Единственное объяснение, которое предлагает Цыпкин, — это вообще любовь евреев к русской литературе. Такое умозаключение напоминает о другом, похожем явлении: немецкое поклонение Гете и Шиллеру по большей части было тоже делом евреев — до тех пор, пока Германия не принялась их уничтожать. Любить Достоевского значит любить литературу.
Благодаря уникальному стилю «Лето в Бадене» объединяет главные темы русской литературы и, как при ускоренном обучении, стремительно пролистывает их перед читателем.
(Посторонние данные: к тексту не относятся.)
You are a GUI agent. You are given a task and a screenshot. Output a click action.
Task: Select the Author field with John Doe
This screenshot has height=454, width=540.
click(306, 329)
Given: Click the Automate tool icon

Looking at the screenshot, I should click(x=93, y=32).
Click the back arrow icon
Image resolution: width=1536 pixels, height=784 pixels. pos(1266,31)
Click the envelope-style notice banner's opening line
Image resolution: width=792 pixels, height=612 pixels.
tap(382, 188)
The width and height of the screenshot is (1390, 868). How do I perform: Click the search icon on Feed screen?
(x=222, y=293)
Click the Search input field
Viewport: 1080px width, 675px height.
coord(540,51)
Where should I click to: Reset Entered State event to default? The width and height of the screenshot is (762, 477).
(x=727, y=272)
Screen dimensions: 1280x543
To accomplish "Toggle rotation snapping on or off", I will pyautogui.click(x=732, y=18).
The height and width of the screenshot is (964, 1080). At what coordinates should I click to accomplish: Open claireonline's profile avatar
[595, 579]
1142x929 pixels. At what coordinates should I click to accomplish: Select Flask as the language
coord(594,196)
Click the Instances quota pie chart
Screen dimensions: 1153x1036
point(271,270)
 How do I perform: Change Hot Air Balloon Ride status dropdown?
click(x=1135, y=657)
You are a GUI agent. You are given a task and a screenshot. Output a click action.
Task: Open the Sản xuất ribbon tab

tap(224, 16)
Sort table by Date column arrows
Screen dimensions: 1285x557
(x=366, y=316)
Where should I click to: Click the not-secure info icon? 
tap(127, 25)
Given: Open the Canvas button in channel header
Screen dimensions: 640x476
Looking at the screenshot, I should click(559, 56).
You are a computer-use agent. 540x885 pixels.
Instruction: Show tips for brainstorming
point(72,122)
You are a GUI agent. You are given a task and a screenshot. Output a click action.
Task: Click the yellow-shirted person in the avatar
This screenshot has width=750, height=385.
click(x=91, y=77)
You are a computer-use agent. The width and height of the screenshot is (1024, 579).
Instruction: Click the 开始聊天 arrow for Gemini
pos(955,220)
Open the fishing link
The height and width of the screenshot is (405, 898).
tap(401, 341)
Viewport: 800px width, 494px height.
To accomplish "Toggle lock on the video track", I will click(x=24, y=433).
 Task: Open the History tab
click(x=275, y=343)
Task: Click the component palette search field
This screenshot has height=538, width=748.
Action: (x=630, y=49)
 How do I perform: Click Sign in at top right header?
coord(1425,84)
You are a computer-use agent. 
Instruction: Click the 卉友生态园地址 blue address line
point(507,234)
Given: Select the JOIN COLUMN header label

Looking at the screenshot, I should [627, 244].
Язык романа позволяет неожиданно смелые и увлекательные переходы от первого к третьему лицу — от собственных поступков, воспоминаний и размышлений автора («я») к сценам с Достоевскими («он», «они», «она»). С такой же легкостью роман перетекает из прошлого в настоящее. Настоящее в романе — не только паломничество Цыпкина, как и прошлое — не только поездка в Баден или жизнь Достоевских с 1867 по 1881 годы. Границы времени условны: Достоевский подчиняется нахлынувшим на него воспоминаниям еще более давних лет, а рассказчик призывает в настоящее память прошлого.